In the years that followed, SPOT could regularly be found in the credits of the label’s releases as he recorded, mixed and produced or co-produced most SST acts between 1980 and 1985. As a result, he had a hand in some of the seminal punk releases of the era, including Descendents’ debut album, 1982’s Milo Goes To College; Hüsker Dü’s acclaimed 1984 collection, Zen Arcade; the first three Meat Puppets albums; the first two albums and an EP by Saint Vitus; and a half-dozen Black Flag releases, among others.

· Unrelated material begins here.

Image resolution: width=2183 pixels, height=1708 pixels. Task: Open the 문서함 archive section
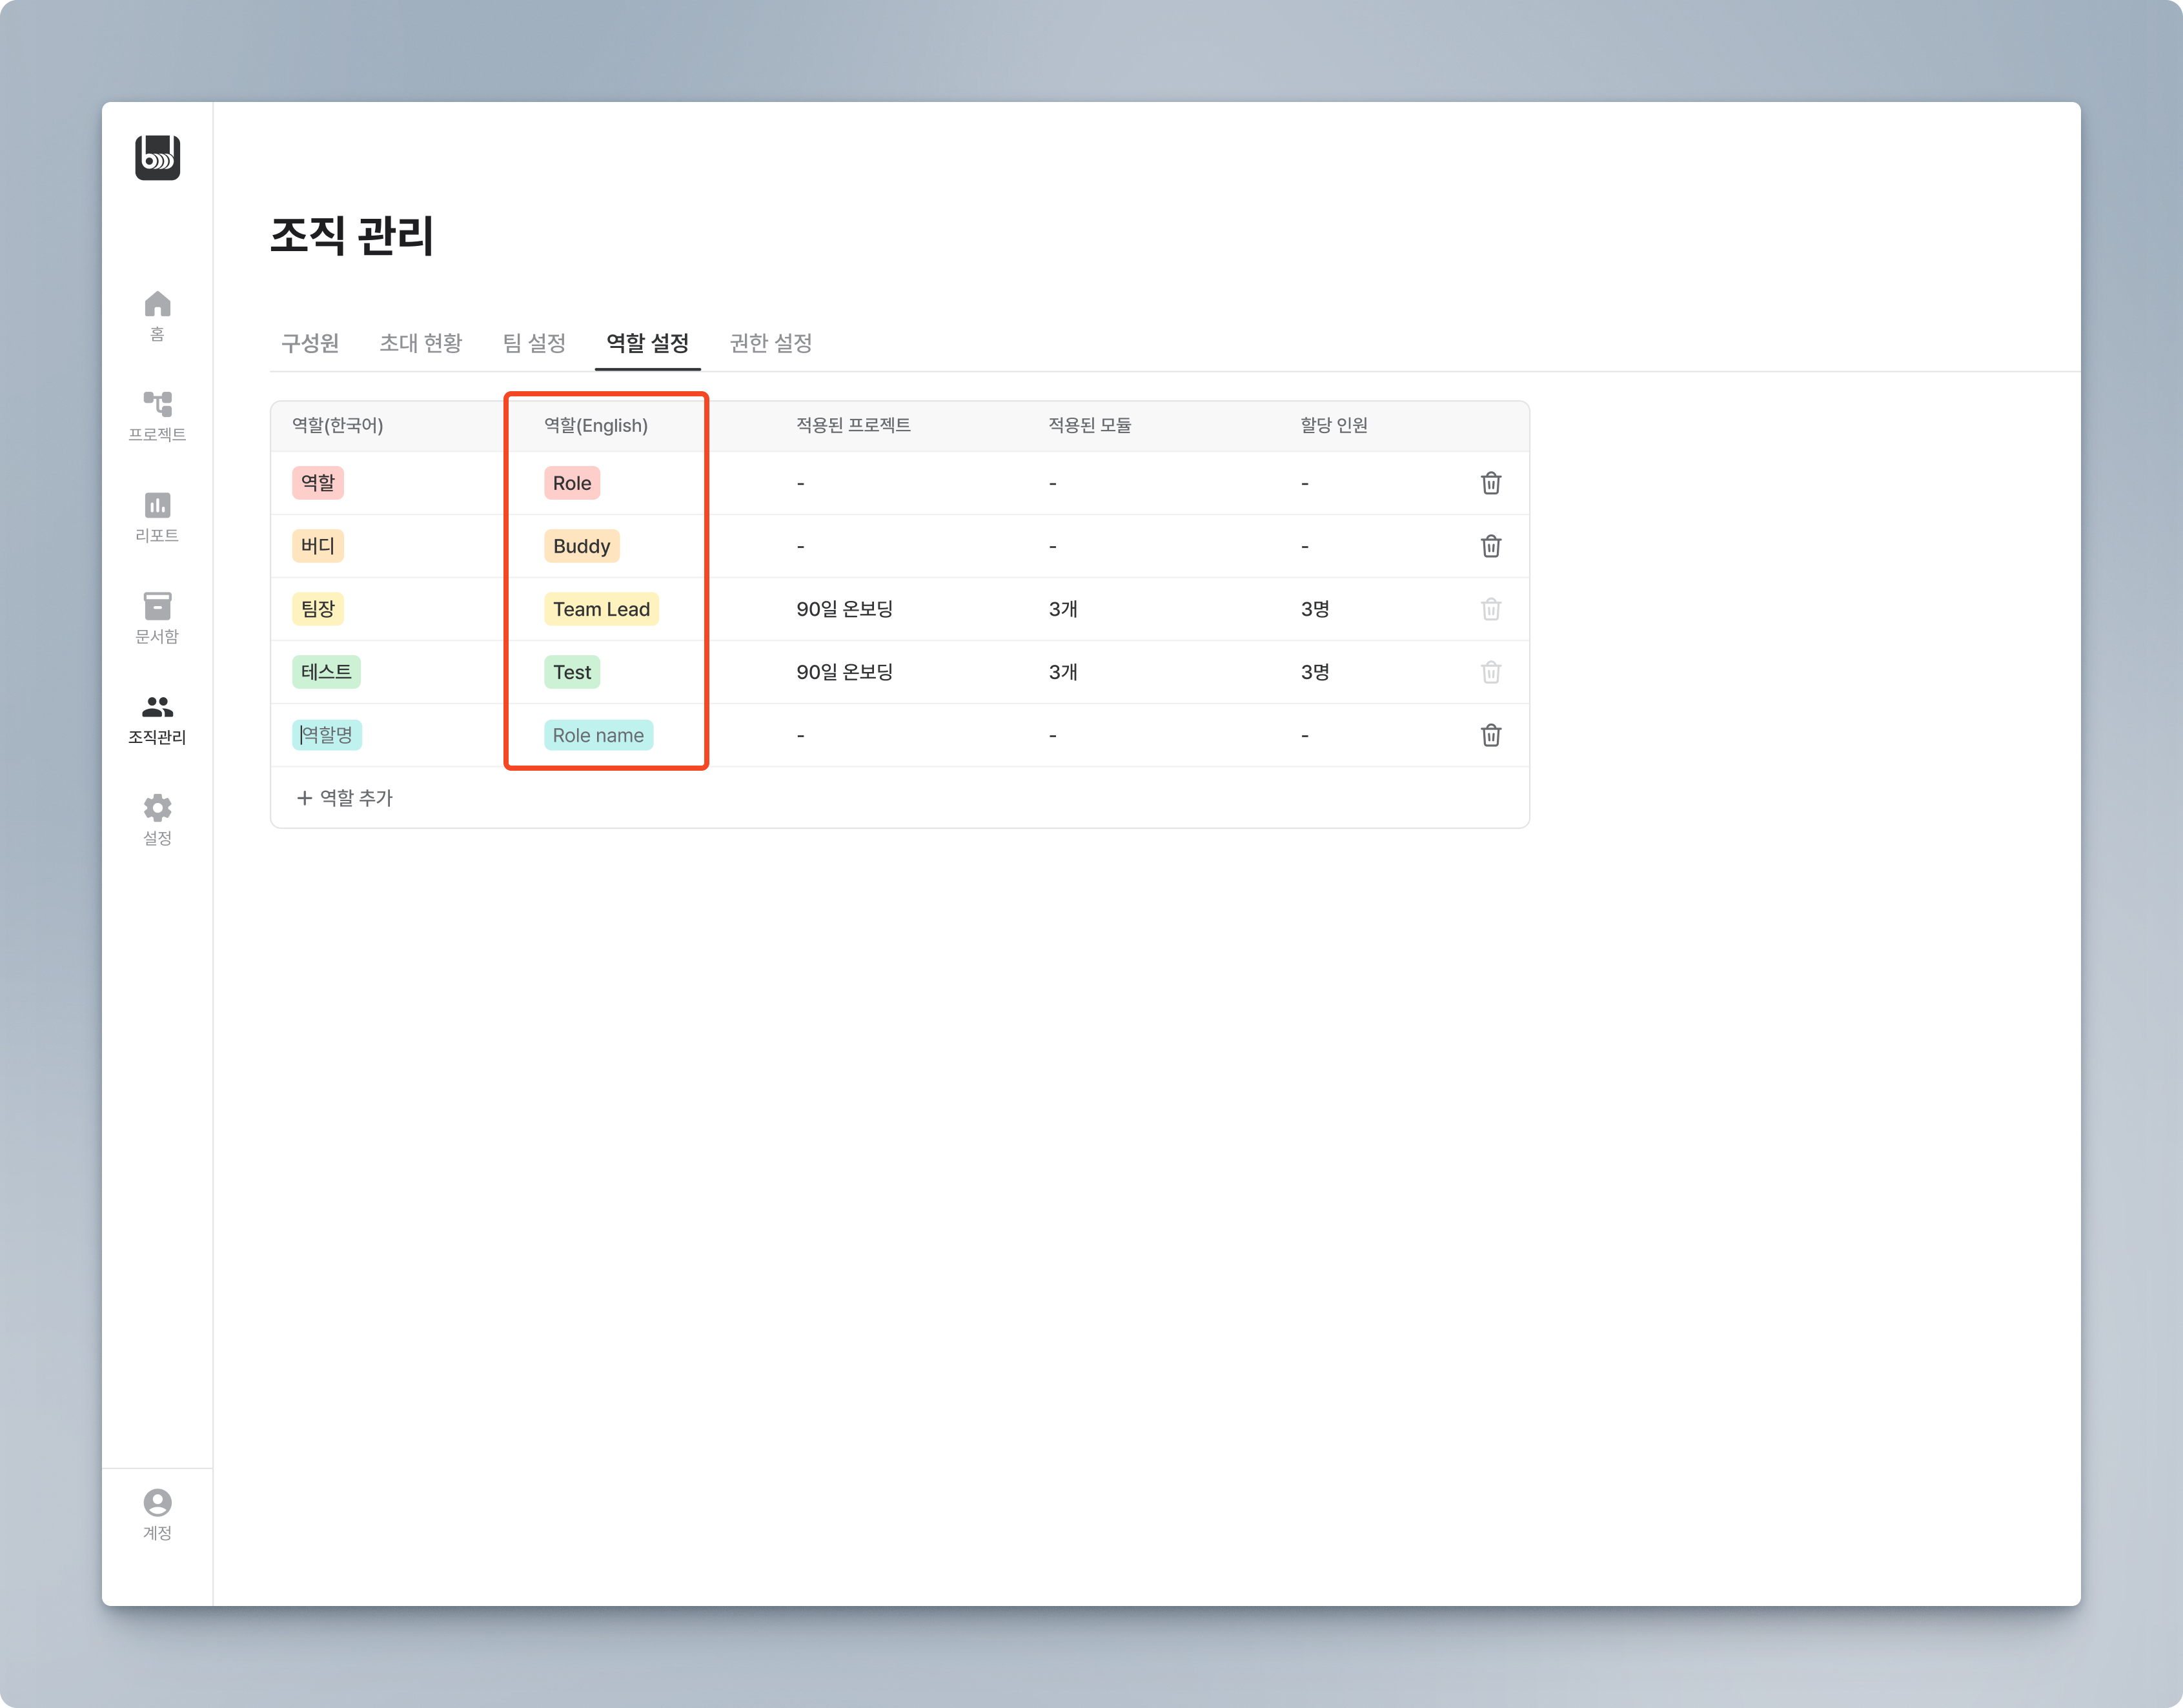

Most of those acts were recorded at Hermosa Beach’s then-fledgling Total Access Recording Studios, still owned and operated today by producer/engineer Wyn Davis. Former Hüsker Dü frontman Bob Mould recalled the era in a Tweet memorializing SPOT, noting, “From 1982 to 1984, Hüsker Dü recorded four projects with SPOT. We worked at Total Access in Redondo Beach, CA, mostly during the discounted overnight hours. SPOT always encouraged free expression and experimentation, even as those recordings were made as expeditiously as possible.” He added, “SPOT was a wonderful soul who loved making music, documenting the scene, and unconditionally supporting all the projects that bear his name. Thank you, SPOT. You gave so much to all of us.”

While initially closely associated with SST, SPOT produced, engineered and/or handled technical tasks on various releases on through the 2000s for other labels, including Touch And Go, Rykodisc, New Alliance, Homestead, Taang! and PVC, notably co-producing 1983’s Earth A.D./Wolfs Blood, the last Misfits album to feature co-founder Glenn Danzig, which was released on the singer’s own Plan 9 label. Ultimately, SPOT would go on to produce more than 100 records.

Fed up with Los Angeles, SPOT moved to Austin, Texas in the mid-1980s, where he released a number of his own solo, lo-fi experimental recordings over the years, started multiple bands including the Muleskinners and Delorean Mechanics, and developed a deep love of Celtic music. He eventually became so enamored of playing Celtic guitar and banjo that he moved to Sheboygan in 2008 to be closer to the region’s Celtic music community. He didn’t leave punk entirely behind, however, as he published a book, Sounds of Two Eyes Opening—Southern California Life: Skate/Beach/Punk 1969-1982 in 2014, collecting his photographs documenting the Los Angeles subcultures he ran in decades earlier.

Former SST co-owner Joe Carducci announced SPOT’s passing on Facebook, praising the producer’s recording style that he felt applied “the primacy of live jazz playing into recording bands against prevailing attempts to soften or industrialize a back-to-basics arts movement in sound.” He added that SPOT had been writing a novel in recent years, Decline and Fall of Alternative Civilization, adapting a 10-hour online audio drama he had produced and narrated in 2016.